“At this point, it has become hard to overlook housing’s dismally slow pace of recovery.
Sure, home prices are back to historic highs and housing-market activity continues to pick up, but many important aspects of the housing market are depressed. The housing recovery hasn’t lived up to expectations so far; this is something about which housing bulls and bears can probably agree. Indeed, 10 years after the last peak, single-family starts (which matter most for public builders) are at traditional trough levels, and total starts aren’t much better.
It’s hard to dispute what’s going on in single-family housing starts.

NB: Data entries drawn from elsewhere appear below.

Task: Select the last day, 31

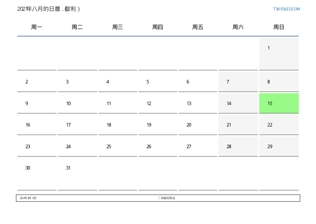Action: [x=77, y=173]
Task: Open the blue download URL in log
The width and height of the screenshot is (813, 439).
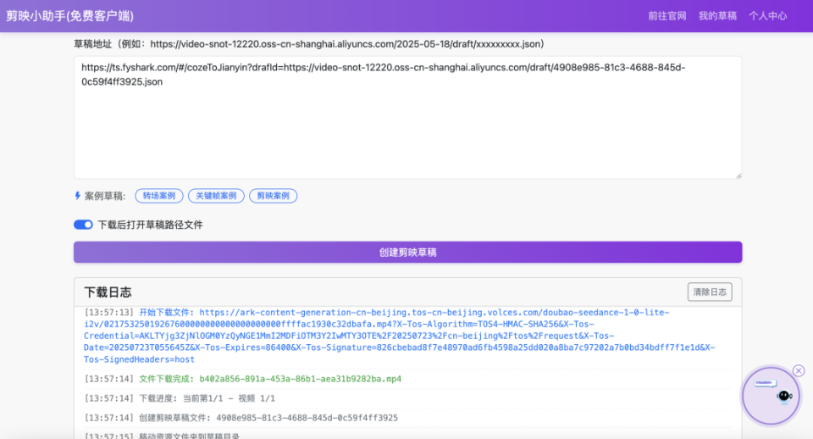Action: (399, 336)
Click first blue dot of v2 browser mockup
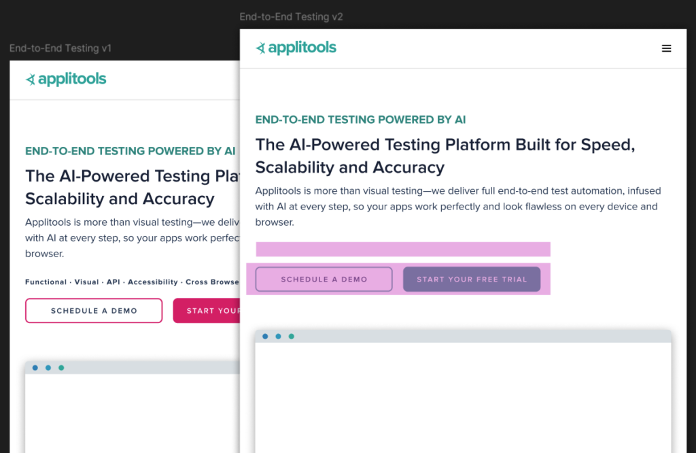696x453 pixels. (x=265, y=336)
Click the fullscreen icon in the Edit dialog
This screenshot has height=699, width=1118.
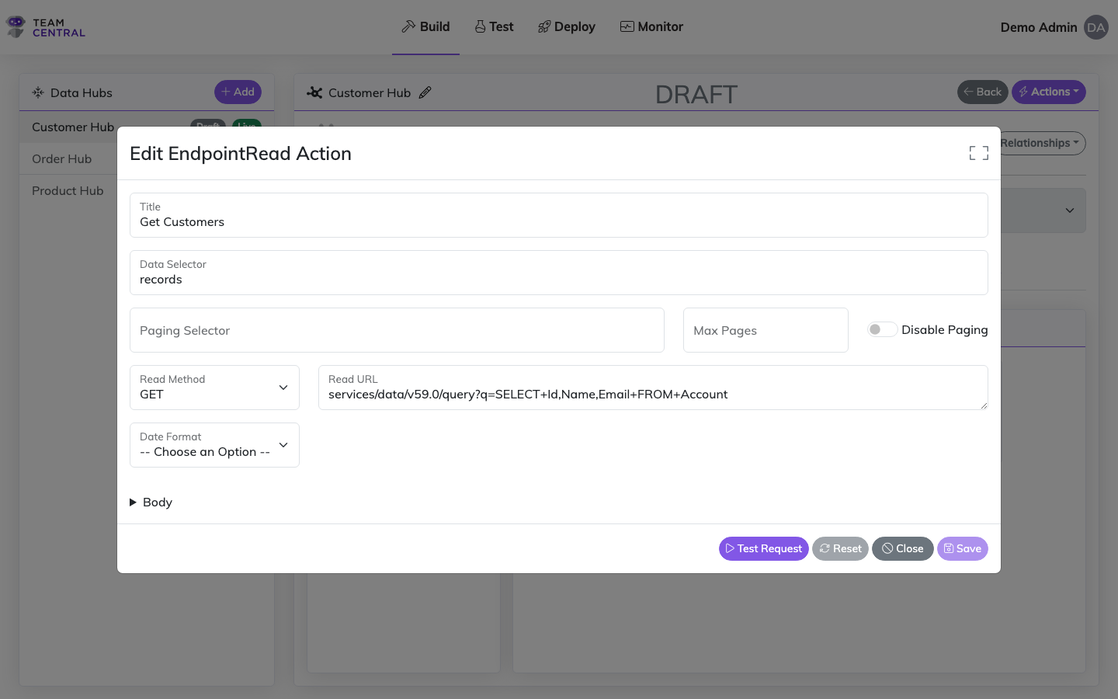[x=978, y=153]
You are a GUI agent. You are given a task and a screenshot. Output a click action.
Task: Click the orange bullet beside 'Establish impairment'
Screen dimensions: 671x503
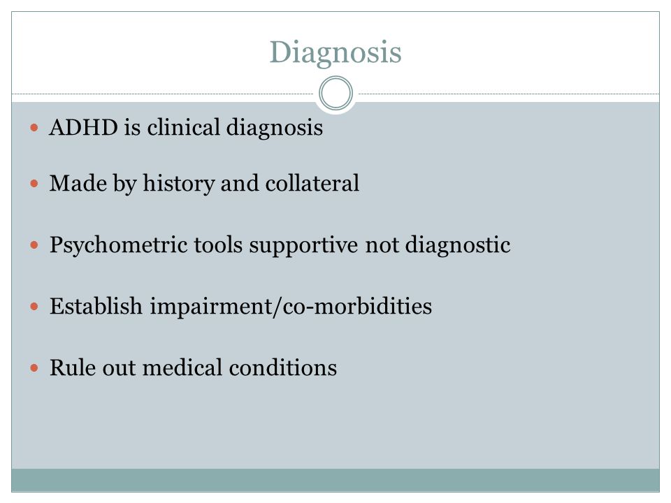35,306
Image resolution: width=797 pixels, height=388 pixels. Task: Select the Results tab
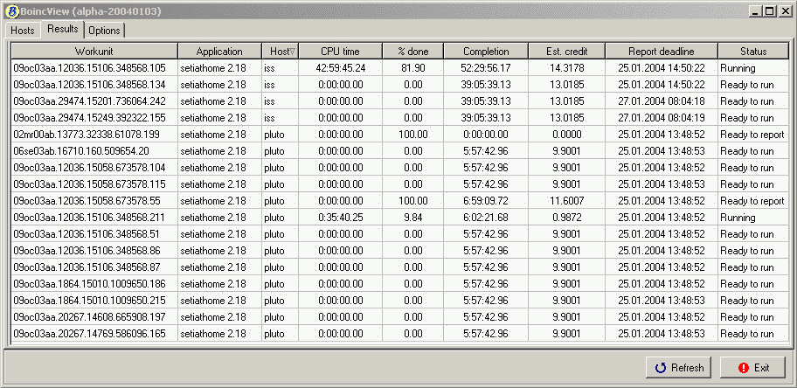(x=63, y=30)
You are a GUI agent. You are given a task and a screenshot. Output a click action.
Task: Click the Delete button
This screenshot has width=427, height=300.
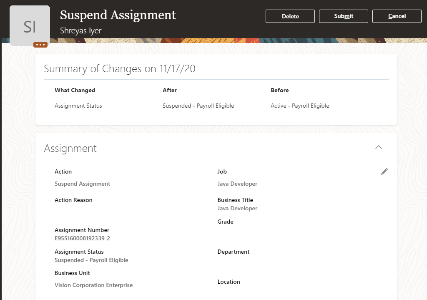[x=290, y=16]
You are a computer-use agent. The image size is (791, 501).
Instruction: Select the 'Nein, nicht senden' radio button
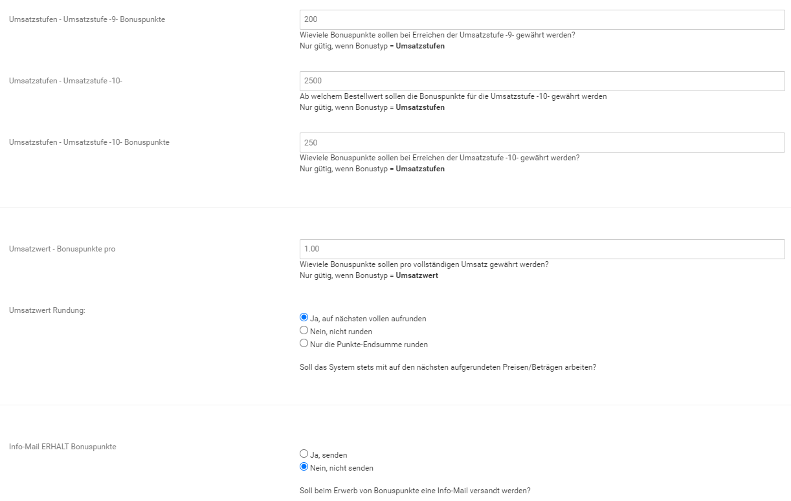coord(304,467)
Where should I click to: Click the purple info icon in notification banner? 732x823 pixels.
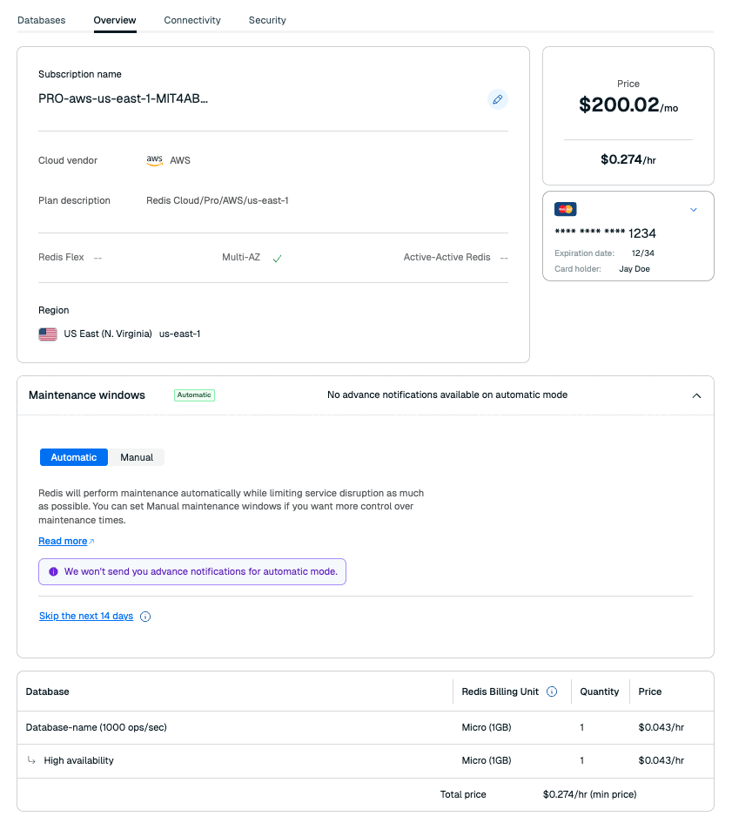point(53,572)
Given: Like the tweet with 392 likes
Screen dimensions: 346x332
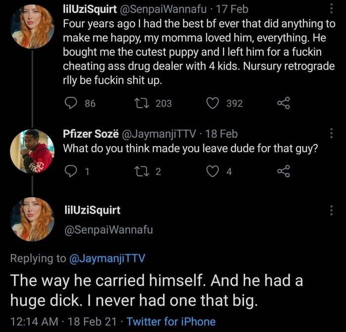Looking at the screenshot, I should coord(214,103).
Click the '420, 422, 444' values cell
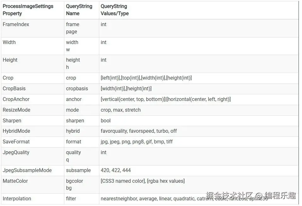302x206 pixels. [x=116, y=170]
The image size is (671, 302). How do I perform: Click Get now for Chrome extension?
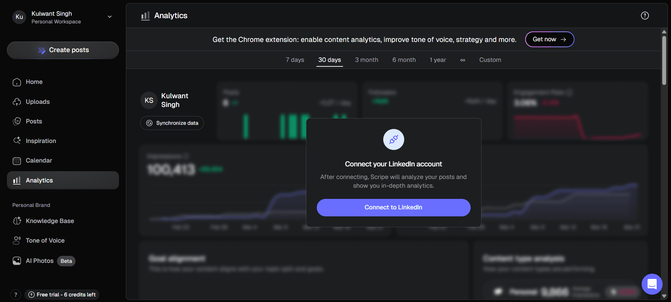[x=549, y=39]
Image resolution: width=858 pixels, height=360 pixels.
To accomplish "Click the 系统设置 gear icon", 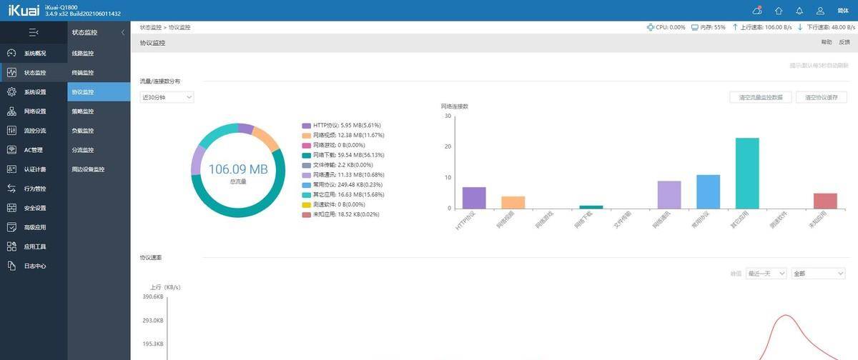I will click(11, 91).
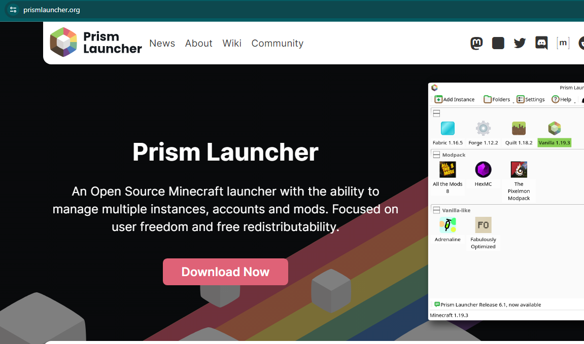The width and height of the screenshot is (584, 344).
Task: Click the Twitter bird icon
Action: tap(520, 43)
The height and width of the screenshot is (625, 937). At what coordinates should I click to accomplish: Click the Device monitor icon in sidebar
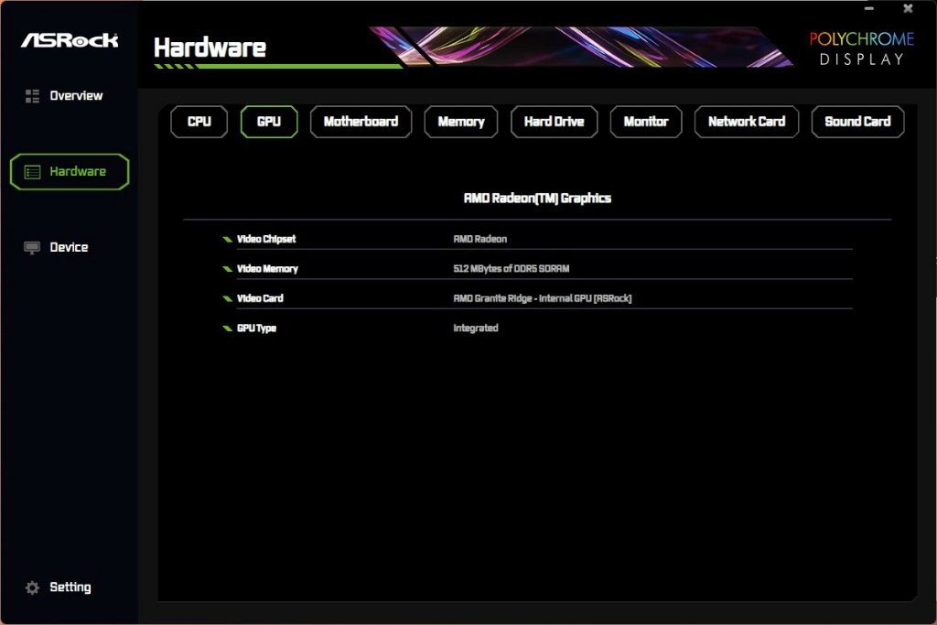32,248
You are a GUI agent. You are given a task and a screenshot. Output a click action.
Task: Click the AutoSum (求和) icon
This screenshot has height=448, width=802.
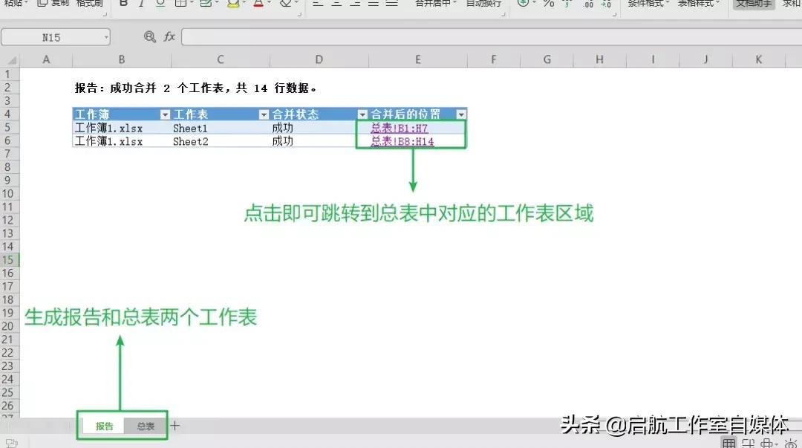coord(791,4)
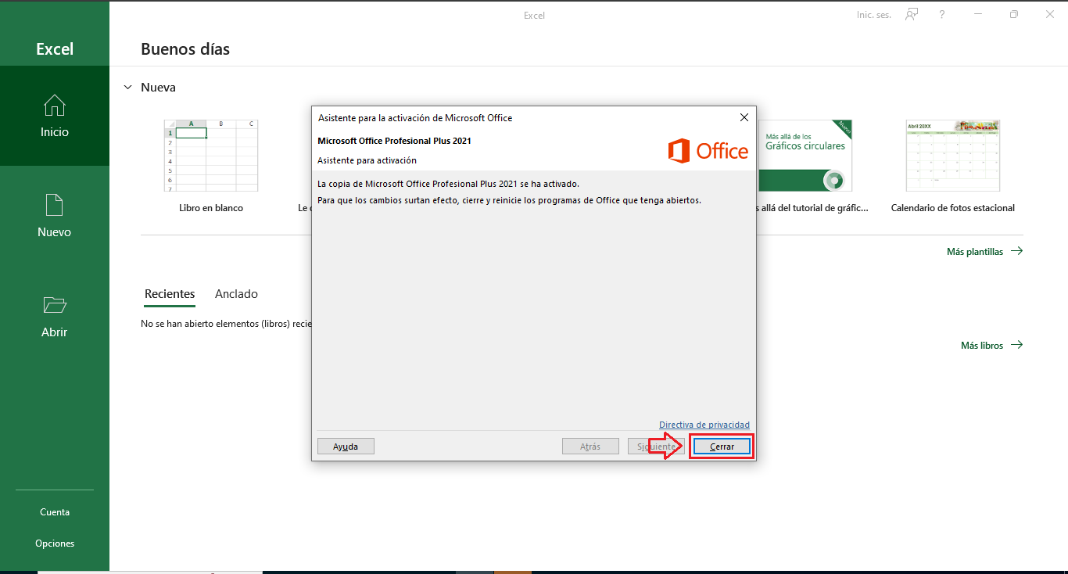The width and height of the screenshot is (1068, 574).
Task: Collapse the Nueva section chevron
Action: pyautogui.click(x=128, y=88)
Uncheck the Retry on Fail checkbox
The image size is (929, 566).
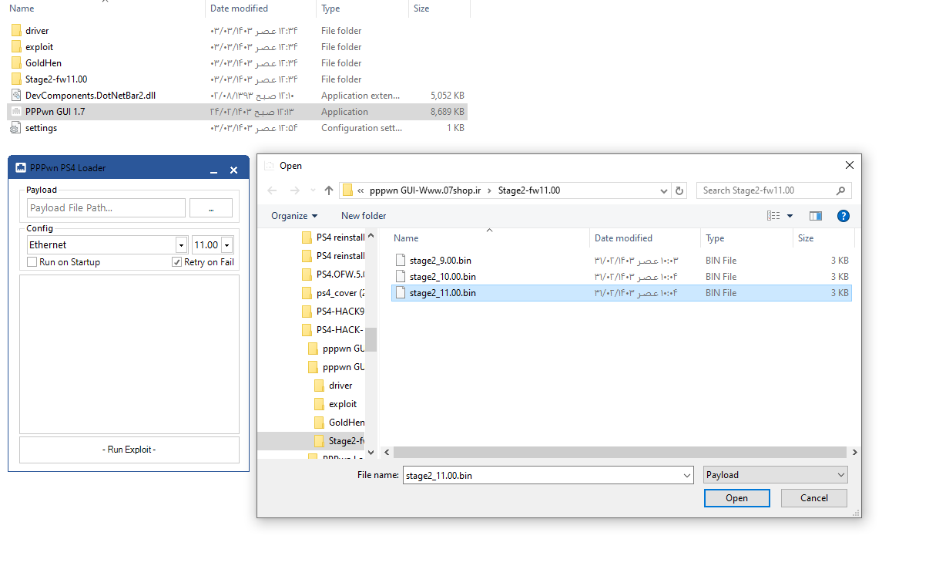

Particularly alarming to us is when we hear that ‘housing has lagged’ the economy, or that housing demand is ‘slow and steady’. Call us cynical, but last we checked, housing doesn’t lag anything — it’s a leading indicator; and just because housing is slow doesn’t make it more steady or less cyclical, it’s just slow.
Two Housing Realities
There are two realities that we think investors still need to come to grips with. First, pent-up demand can stay pent up for a long time, and second, housing probably isn’t early-cycle anymore.
Pent-up demand is the idea that there are buyers in the pipeline, waiting to pull the trigger, but when can you expect them to pull the trigger?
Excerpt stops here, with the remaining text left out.